Access Accepted第551回:「アサシンクリード」が教育ソフトになる時代

画像集 No.001のサムネイル画像 / Access Accepted第551回:「アサシンクリード」が教育ソフトになる時代

 一時期,「ゲーム脳」などという怪しげな言葉が流行り,ネガティブな視点で見られることもあったゲームだが,もはや映画やテレビを超える,若者お気に入りのエンターテイメントとして確かな地位を確立した。それに伴い,最近ではゲームを使った学習や知覚能力の促進などといった研究も盛んに行われるようになっている。今週は,「アサシンクリード」シリーズの最新作に「教育ソフト」として使えるモードが搭載されたという話題を紹介したい。

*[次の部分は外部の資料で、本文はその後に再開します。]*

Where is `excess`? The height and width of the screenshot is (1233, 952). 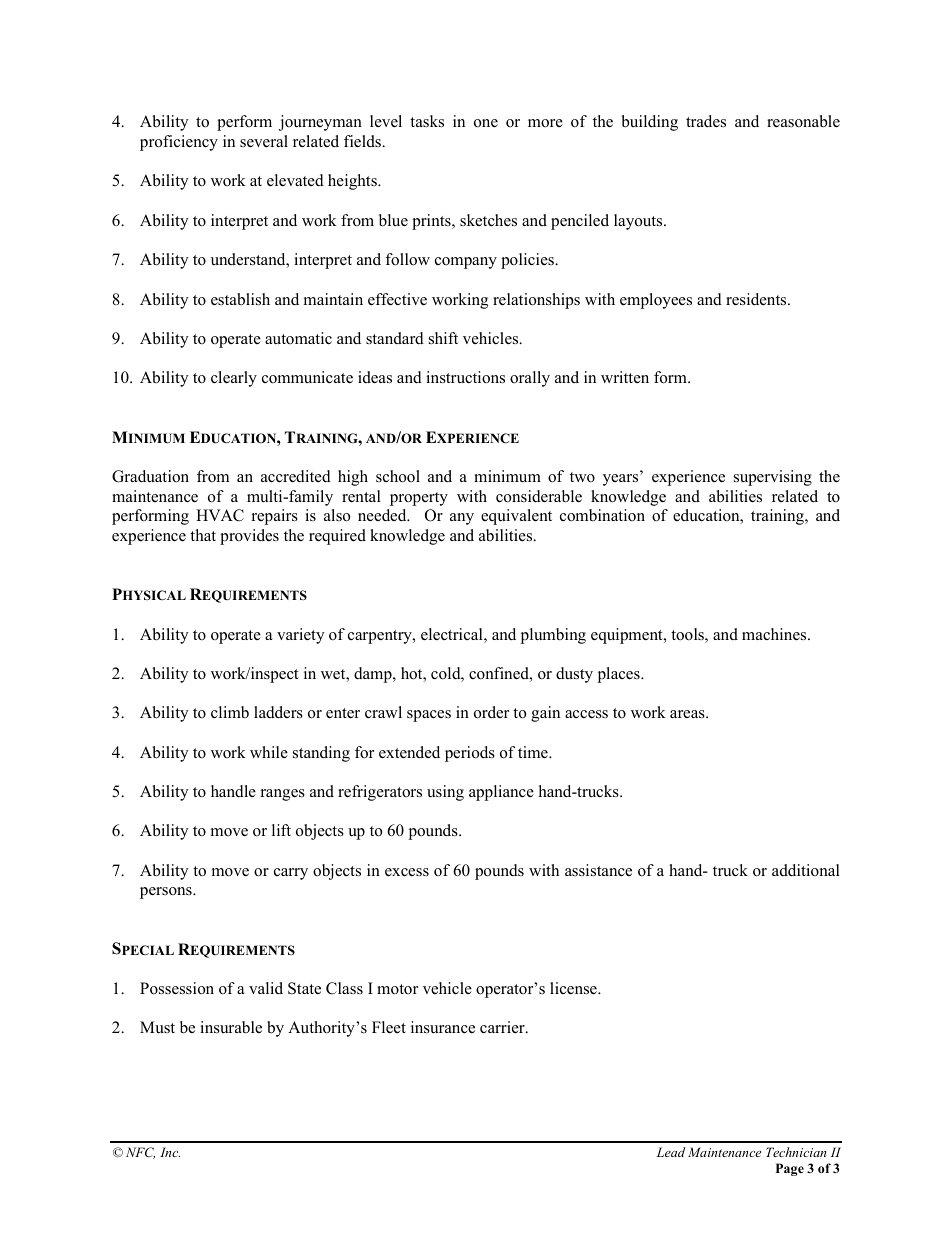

Ubisoft Entertainmentの看板タイトルが
「教育ソフト」に変身


 欧米では,かつて「FPSの熱狂的ゲーマーは大量殺人を行う恐れがある」などと言われ,日本では「ゲーム脳」という怪しげな言葉が流行したこともあったが,それももう,ずいぶん昔の話のような気がする。
 ゲームの対戦を見るために人々がスタジアムや劇場を埋め尽くし,ゲーム音楽のオーケストラコンサートが開かれ,スマホ片手の父親が子供と一緒に公園を回ってポケモンの獲得に精を出すといった光景は,それほど珍しいとは思われなくなった。さすがに,筆者のような中年男性が「趣味はゲームです!」と言い切るのは日米問わずやや恥ずかしいものの,周辺の文化を含めて,ゲームが娯楽のメインストリームの1つになったのは間違いない。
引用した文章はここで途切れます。